[Exercise text]
Separate synthetic benchmarks from real-world benchmarks

maximecb commented 3 years ago

We should separate out the microbenchmarks and synthetic benchmarks (eg: 30k_, cfunc_itself, fib, nbody, optcarrot, etc) from the benchmarks based on real-world software and gems. Ideally, we would report them on a different graph and present that first (before the synthetic benchmarks graph).

The synthetic benchmarks are potentially useful indicators and debugging tools, but IMO, they make YJIT look a bit less serious and they distort the Y axis. We should also compute the percentage of how much faster we are than YJIT/CRuby using only "real-world" benchmarks.

noahgibbs commented 3 years ago

Okay. Unless I hear otherwise, I'll consider any single-file benchmark to be synthetic rather than real-world. If you'd like some other division, let me know.

maximecb commented 3 years ago

I think we might have to manually tag the real-world benchmarks unfortunately, because optcarrot, nbody, fannkuch, binarytrees and lee also fit in the synthetic category.

If that's inconvenient then maybe we can just not report the single-file benchmarks on the front page and avoid labelling anything a real-world benchmark or a microbenchmark.

noahgibbs commented 3 years ago

I can keep a hardcoded list. But then it will act like a hardcoded list and we'll have to periodically update it manually.

noahgibbs commented 3 years ago

It would also be possible to add some kind of tagging in benchmark.rb. That would require adding something to the yjit-bench harness I expect, since we'd want to add a method for tagging. The yjit-bench harness could just ignore it, naturally.

maximecb commented 3 years ago

Adding a flag to the benchmark harness seems a bit strange since the benchmarking code itself doesn't / shouldn't care how we humans categorize the benchmarks. Maybe a hardcoded list is ok for now? It really comes down to how we want to display the data.

noahgibbs commented 3 years ago

I'll start with a hardcoded list.

As far as putting it in the harness - if I were going with that approach, I'd actually put it in benchmark.rb, basically as some kind of metadata. It's the same general idea as how we pass a "recommended" number of iterations, usually ignored, for each benchmark - you store the various benchmark-specific information with the benchmark rather than in some external list, where possible. Best, of course, is to store it in an executable, actionable form where it's less likely to rot.

[Dataset content]
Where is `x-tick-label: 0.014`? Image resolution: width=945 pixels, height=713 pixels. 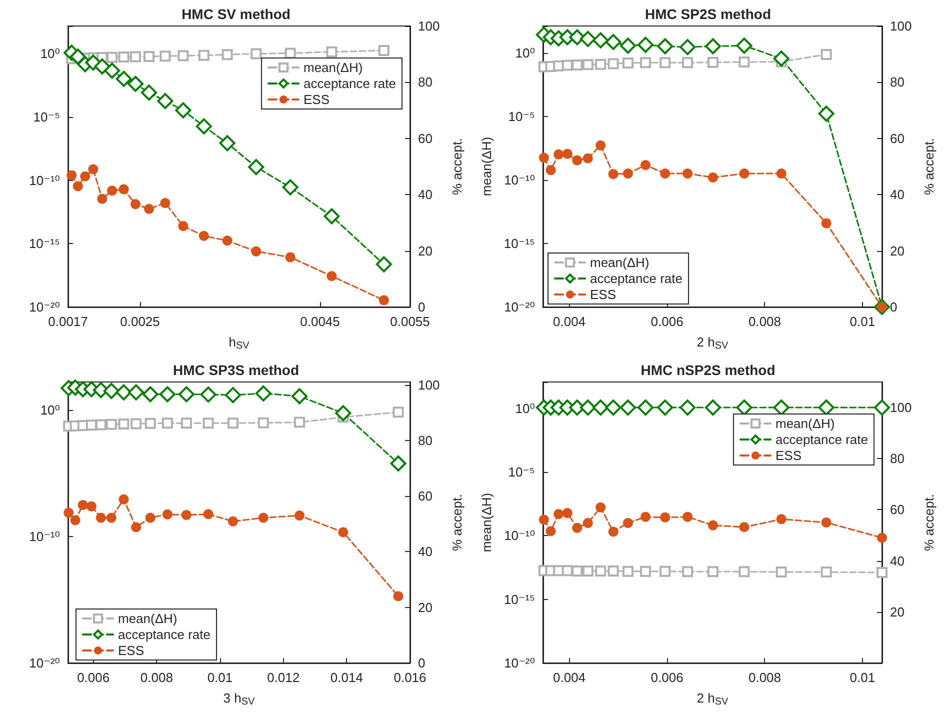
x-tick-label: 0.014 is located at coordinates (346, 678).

[Task instructions]
**a.** Reproduce the benchmark thread from "It would also" to "ignore it, naturally.", substituting "labeling" for "tagging".
**b.** Summarize the benchmark thread in two sentences.
The data are separate material, distinct from the benchmark thread.

[Exercise solutions]
**a.**
It would also be possible to add some kind of labeling in benchmark.rb. That would require adding something to the yjit-bench harness I expect, since we'd want to add a method for labeling. The yjit-bench harness could just ignore it, naturally.

**b.** maximecb proposes separating synthetic benchmarks from real-world ones, showing the real-world benchmarks first on their own graph and computing the speed comparison from them alone. After weighing manual tagging, a flag in the harness, and metadata in benchmark.rb, noahgibbs agrees to start with a hardcoded list.